◆ TASKS TO COMPLETE
a: Answer these from the snowpack passage, one answer per line, marked the same way:
(i) According to Rizzardo, what percentage of the snowpack is it not uncommon to lose to normal hydrological processes?
(ii) How much of Arizona's water comes from Lake Mead?
(iii) Which three primary factors did Rizzardo name as driving the loss in projected runoff?
b: Write the next part of the passage on snowpack loss and drought, picking up after its final sentence.

◆ SOURCE PASSAGE
+---+

According to Rizzardo, it’s not uncommon to lose 10-20% of the snowpack to normal hydrological processes, particularly following a dry year. But losing just under 80% — let alone in such a short period of time?

“It’s beyond unprecedented,” Rizzardo said. The hydrologic conditions witnessed this year have been forecast in climate change models, but according to Rizzardo, such scenarios were expected to come to bear decades from now.

Nearly all of Arizona is in drought, with large swaths in extreme drought. Experts say the picture may well get worse in a state where more than a third of its water comes from Lake Mead.

Rizzardo characterized higher temperatures, drier soils and the effect of large-scale fires in the watershed as three of the primary factors driving the loss in projected runoff. (The effect of fires is two-fold, according to Rizzardo. The loss of tree cover and brush puts more direct sun radiation on the snow, which causes it to melt faster. Sooty debris from fires also creates dark surfaces, which absorb — rather than reflect — the sun’s radiation, causing even more melting.)

+---+

◆ LISTED ENTRIES
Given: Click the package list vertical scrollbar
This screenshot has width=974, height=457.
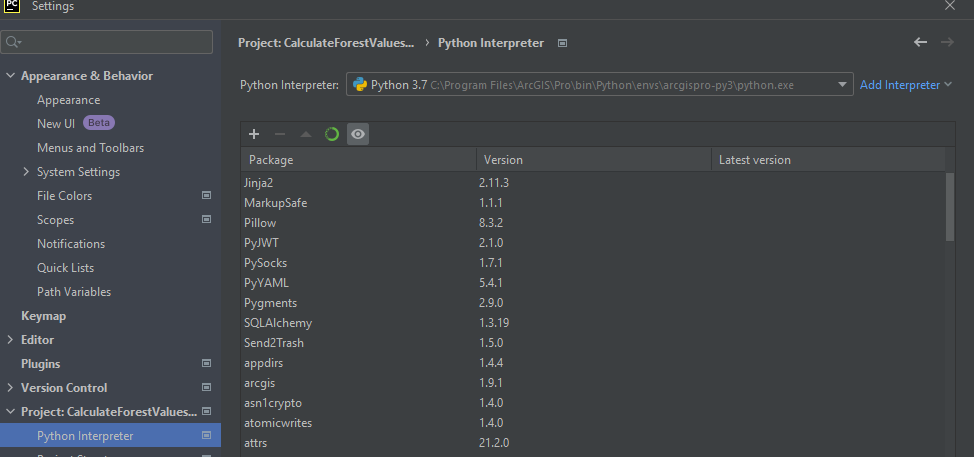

+---+

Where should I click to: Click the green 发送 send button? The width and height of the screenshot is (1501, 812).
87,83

+---+

◆ ANSWERS PER TASK
a:
(i) 10-20%
(ii) More than a third
(iii) Higher temperatures, drier soils and the effect of large-scale fires in the watershed

b:
The delta itself is formed by the convergence of the Sacramento and San Joaquin rivers in the western Central Valley, but the sprawling delta watershed stretches all the way from the Oregon border in the northeastern corner of the state to just north of Fresno, encompassing much of the Sierra Nevada, as well as cities like Redding, Chico, Sacramento and Stockton.

Broadly speaking, runoff from the Sierra snowpack, which feeds major Northern California reservoirs and dozens of rivers, travels through the watershed and into the delta, which then connects to the San Francisco Bay. Water from the delta contributes to the water supply for more than two-thirds of Californians and is also used to irrigate millions of acres of farmland.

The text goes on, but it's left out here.